PASSAGE PROVIDED:
We will all be familiar with the Supreme Court’s recent decision in the conjoined appeal of Paul, Polmear and Purchase (PPP). The decision has made it almost impossible for secondary victim claims as a result of medical negligence to be successful.

But what about secondary victim claims generally? Is the outlook as bleak?

This article is designed to give a quick tour of what a secondary victim is, what happened in PPP, and will consider secondary victim claims in the digital age.

Authorities pre-PPP

As a generality, we can class a primary victim as someone who was directly involved in an accident. A secondary victim is someone who witnessed the injury of another, but who was not at risk of physical injury him or herself. 

The case of Alcock -v- Chief Constable of South Yorkshire Police 1991, known as the Hillsborough case, sets out five control mechanisms to establish secondary victim status.

In Alcock, the court held there was no duty of care to the friends and relations of those who died in the Hillsborough disaster who watched the event on television.

WHAT THIS EXERCISE ASKS:
a - From the article on secondary victim claims, transcribe the passage that begins at the words "Authorities pre-PPP" and stops after "event on television.".
b - Rewrite the paragraph of the secondary victim article that begins "As a generality, we can class" as a short two-item list.
c - List every topic that the secondary victim article says it will cover.

INPUT DATA:

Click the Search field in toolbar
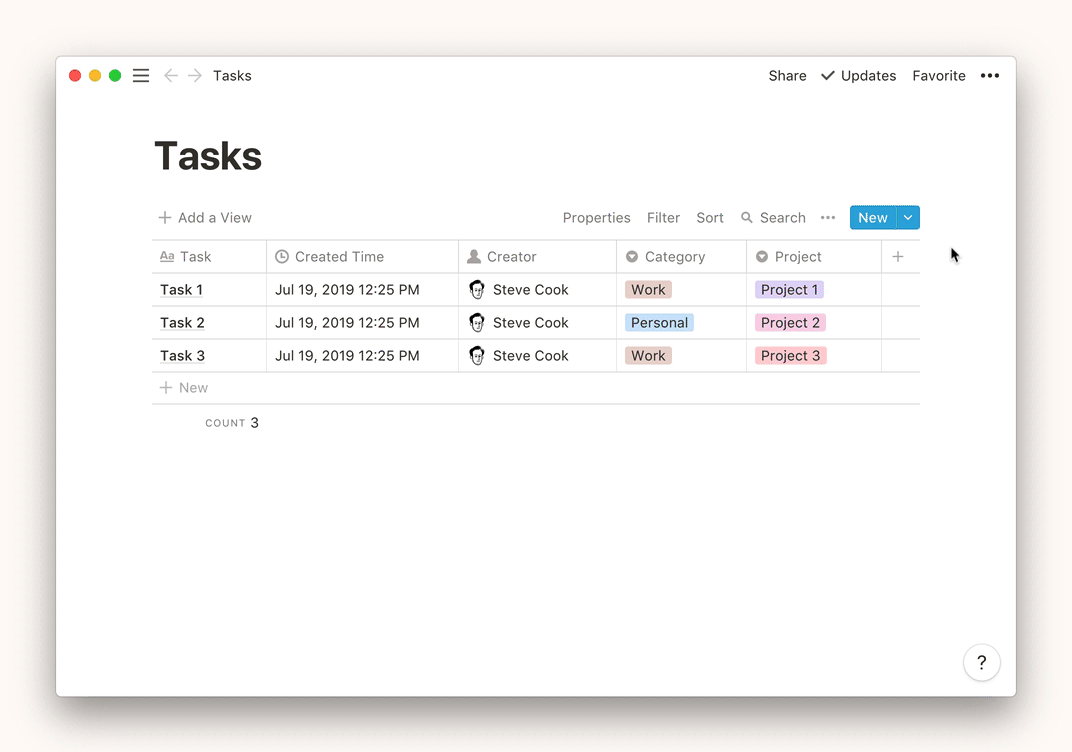 pyautogui.click(x=773, y=218)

RESPONSES BY ITEM NUMBER:
a -
Authorities pre-PPP

As a generality, we can class a primary victim as someone who was directly involved in an accident. A secondary victim is someone who witnessed the injury of another, but who was not at risk of physical injury him or herself. 

The case of Alcock -v- Chief Constable of South Yorkshire Police 1991, known as the Hillsborough case, sets out five control mechanisms to establish secondary victim status.

In Alcock, the court held there was no duty of care to the friends and relations of those who died in the Hillsborough disaster who watched the event on television.

b -
- Primary victim: someone directly involved in an accident.
- Secondary victim: someone who witnessed another person's injury but was not at risk of physical injury themselves.

c -
- What a secondary victim is
- What happened in PPP
- Secondary victim claims in the digital age